The number of homeowners dropping out of the Obama administration's main mortgage assistance plan is growing, and is now almost equal to the number who have received permanent relief.

Mortgage
Mortgage

More than 299,000 homeowners had received permanent loan modifications as of last month, the Treasury Department said Monday. That's about 25 percent of the 1.2 million who started the program since its March 2009 launch. They are paying, on average, $516 less each month.

However, the number of people who started the process but failed to get their mortgages permanently modified rose dramatically in April.

To complete the program, borrowers must make at least three payments on time. About 277,000 homeowners, or 23 percent of those enrolled, have dropped out during this trial phase. That's up from about 155,000 a month earlier.

Many borrowers are still stuck in limbo, unable to complete the process and caught up in a bewildering bureaucracy, housing advocates say.

"These mortgage companies have to get it together," said Henrietta Thompson, housing coordinator with United Family Services in Charlotte, N.C. "We're not getting anything done."
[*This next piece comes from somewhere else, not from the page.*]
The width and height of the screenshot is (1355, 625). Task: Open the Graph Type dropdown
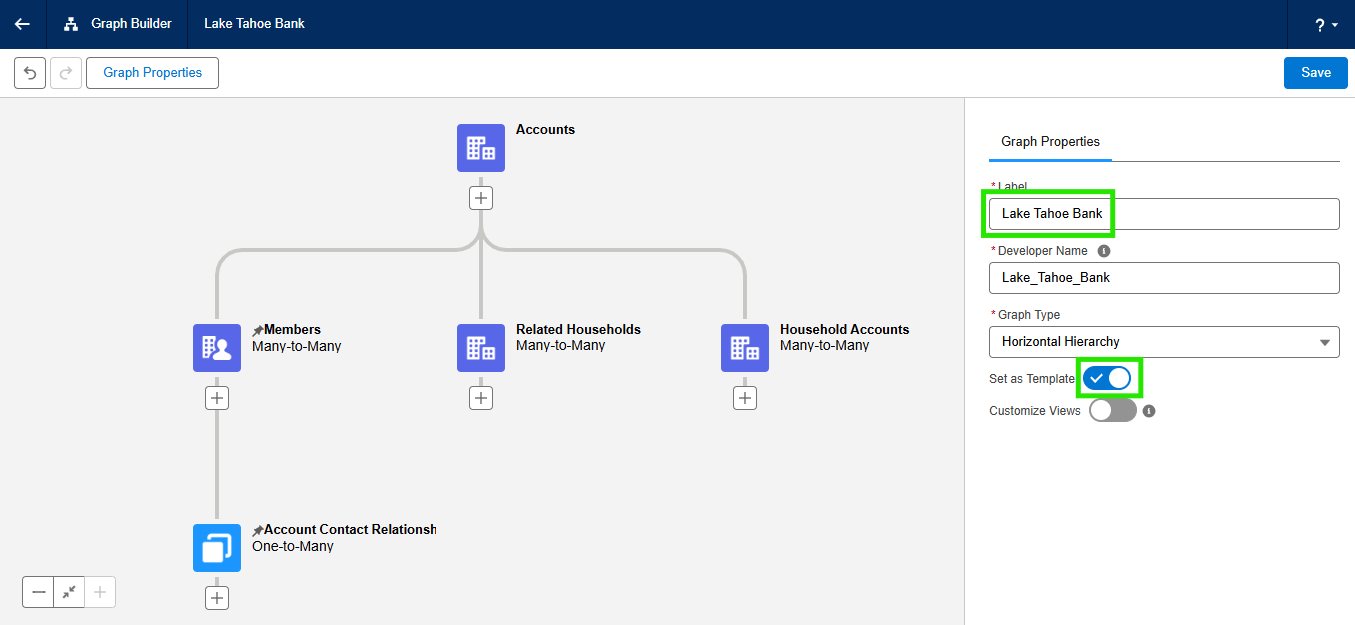(x=1164, y=342)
Most analysts say the administration's program has yet to make a dent in the foreclosure crisis, and critics say it is merely delaying an inevitable surge in foreclosures. But officials insist the program is helping the housing market turn around.

"The number of homeowners receiving significant relief through a mortgage modification continues to rise," Phyllis Caldwell, chief of Treasury's homeownership preservation office said in a statement.
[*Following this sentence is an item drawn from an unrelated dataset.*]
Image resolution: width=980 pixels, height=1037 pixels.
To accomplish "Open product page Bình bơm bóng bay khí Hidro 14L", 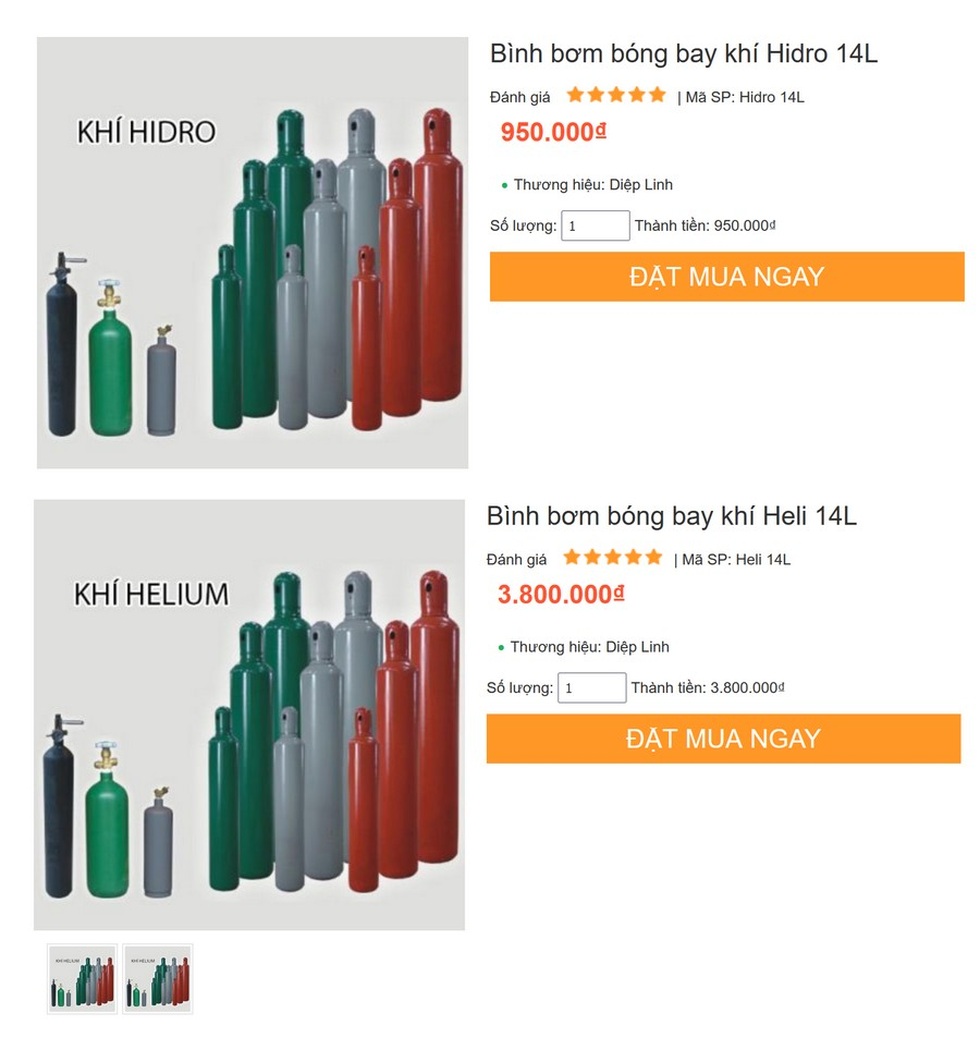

The program is designed to lower borrowers' monthly payments by reducing mortgage rates to as low as 2 percent for five years and extending loan terms to as long as 40 years. Mortgage companies get up to $75 billion taxpayer incentives to reduce borrowers' monthly payments.
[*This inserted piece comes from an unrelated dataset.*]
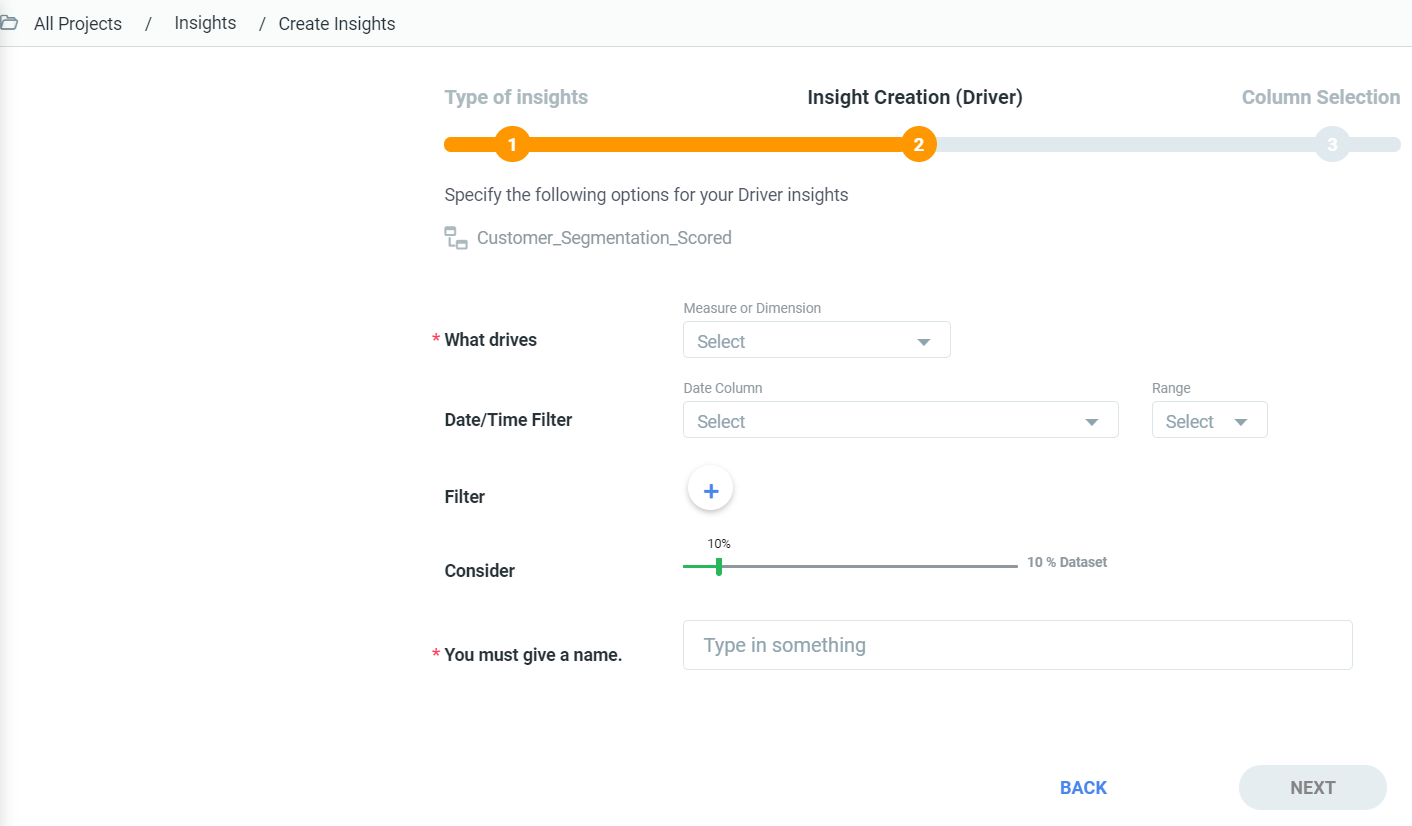Click the Range dropdown caret icon
This screenshot has width=1412, height=826.
click(x=1241, y=422)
But there have been problems from the start. One of the big ones: Initially, borrowers were able to state their income verbally and provide proof of their income later. That jammed up the system as many borrowers didn't provide a complete set of documents, and some complained that their information was lost.

Treasury officials have directed lenders to shift to a new system. Starting with loan modifications that go into effect June 1, they are required to collect two recent pay stubs at the start of the process. Borrowers will have to give the Internal Revenue Service permission to provide their most recent tax returns, rather than submitting the returns themselves.

Among those who have completed the program, 3,744 borrowers, or 1.3 percent, have dropped out, up from about 2,900 a month earlier. Most of those borrowers likely defaulted on their modified loans, but a handful either refinanced or sold their homes.

Borrowers who don't get help will likely end up losing their homes. That can happen through foreclosure. Another option is a short sale, which is when banks agree to let borrowers sell their homes for a reduced price if they owe more than it's worth.

To encourage more of those sales, the Obama administration is giving $3,000 for moving expenses to homeowners who complete such a sale or agree to turn over the deed of the property to the lender.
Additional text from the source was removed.